By owning more content, Comcast further hedges its bets as mainly a distributor of shows in case viewers ditch their cable TV subscriptions and migrate to the Internet, mobile devices or a platform that has yet to emerge. The company could charge for the shows or sell ads wherever the viewers are.
In a sense, NBC would become a pioneer again, as it seeks to stay relevant amid intensifying audience fragmentation.
NBC was established as the country's first radio network in 1926. Its parent company, the Radio Corporation of America, made radios and realised the best way to get people to buy the product was to make sure there were interesting things to listen to.
"Without NBC, there wouldn't be broadcasting as we know it," said Walter J. Podrazik, a consulting curator at the Museum of Broadcast Communications.
NBC was the leading radio network, so powerful in those days it had two networks: NBC-Red and NBC-Blue.
It was forced by the Federal Communications Commission in the early 1940s to divest itself of one network. NBC-Blue eventually became ABC. In fact, all three original broadcast networks can be traced back to NBC.
One of its original owners, Westinghouse Electric Co., bought CBS in 1995.
Some of NBC's radio profits were funnelled into researching the new television technology. NBC began television broadcasts in 1939 by covering the opening of the New York World's Fair.
RCA's chief David Sarnoff took to the airwaves to introduce that broadcast, and his description of the moment — "the birth of a new art bound to affect all society" — was prescient and maybe even understated. The Nielsen Co. reported that just last year, the average American watched four hours and 49 minutes of television each day.
"He was as much a cheerleader as he was an investor," Podrazik said, "and he was right."
Television's early years had NBC and CBS fighting for dominance, with CBS more often than not gaining the upper hand. NBC settled for innovation, and the work of executive Sylvester (Pat) Weaver is still apparent today. He introduced the concept of multiple ads appearing on shows, instead of programmes that had single sponsors, according to the Museum of Broadcast Communications.
NBC slumped in the late 1970s and early 1980s. Spin-off ABC surpassed NBC in ratings. One man changed all that: Bill Cosby's sitcom dominated television in the mid-1980s, as millions of Americans checked in each week on the Huxtable family. In the 1990s, NBC's promotion team dubbed Thursdays as a "must-see" night of television. The slogan stuck because it was true.
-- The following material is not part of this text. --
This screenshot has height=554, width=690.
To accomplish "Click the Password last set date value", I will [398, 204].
The network's run of memorable series including "Cheers," "Seinfeld," "ER," "Frasier," "Friends" and "The West Wing" represented a golden age. NBC was not simply the most popular network. It was the best. That seems more distant each year, and not just in time.
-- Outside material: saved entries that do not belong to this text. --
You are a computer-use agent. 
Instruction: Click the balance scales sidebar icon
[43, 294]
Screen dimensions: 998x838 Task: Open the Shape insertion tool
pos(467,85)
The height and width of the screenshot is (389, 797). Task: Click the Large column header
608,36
NBC's decline has been slow, steady and sad. Their "must-see" series all ran their course, replaced by nothing comparable. Each of their rivals minted influential, highly popular reality series — Fox's "American Idol," ABC's "Who Wants to Be a Millionaire" and CBS' "Survivor" — yet the best NBC could do were the moderately successful "The Apprentice" and gross-out show "Fear Factor."
Worse yet is Hollywood's impression that NBC now is more interested in saving money than in producing memorable television.
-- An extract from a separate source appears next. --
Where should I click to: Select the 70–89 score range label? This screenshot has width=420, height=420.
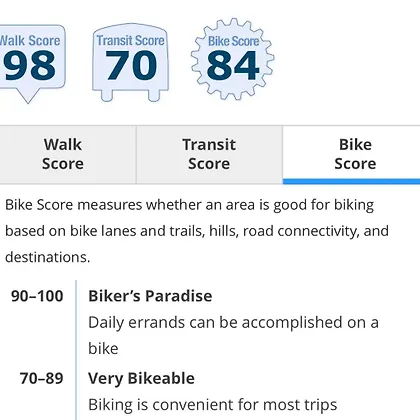point(41,378)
Famed producer John Wells said as much in criticising the network for cancelling his expensive drama "Southland" this fall before the season's first episode aired.
Former "Tonight" late night talk show host Jay Leno's move to prime-time, replacing more expensive scripted show at the 11 p.m. slot, reduced NBC's audience and influence even more.
NBC is turning, some of its fans fear, into something comparable to a cable network in ambition and reach.
Yet Comcast may give the network hope as audiences turn to video on the Internet and cell phones. NBC is a founding partner in Hulu, an ad-supported web site that lets viewers watch shows for free. NBC's combination with Comcast could let the network take advantage of the cable operator's efforts to reach additional platforms.
The fact that Zucker would likely stay at the helm, reporting to Comcast executives, suggests that the cable operator won't be making major changes overnight.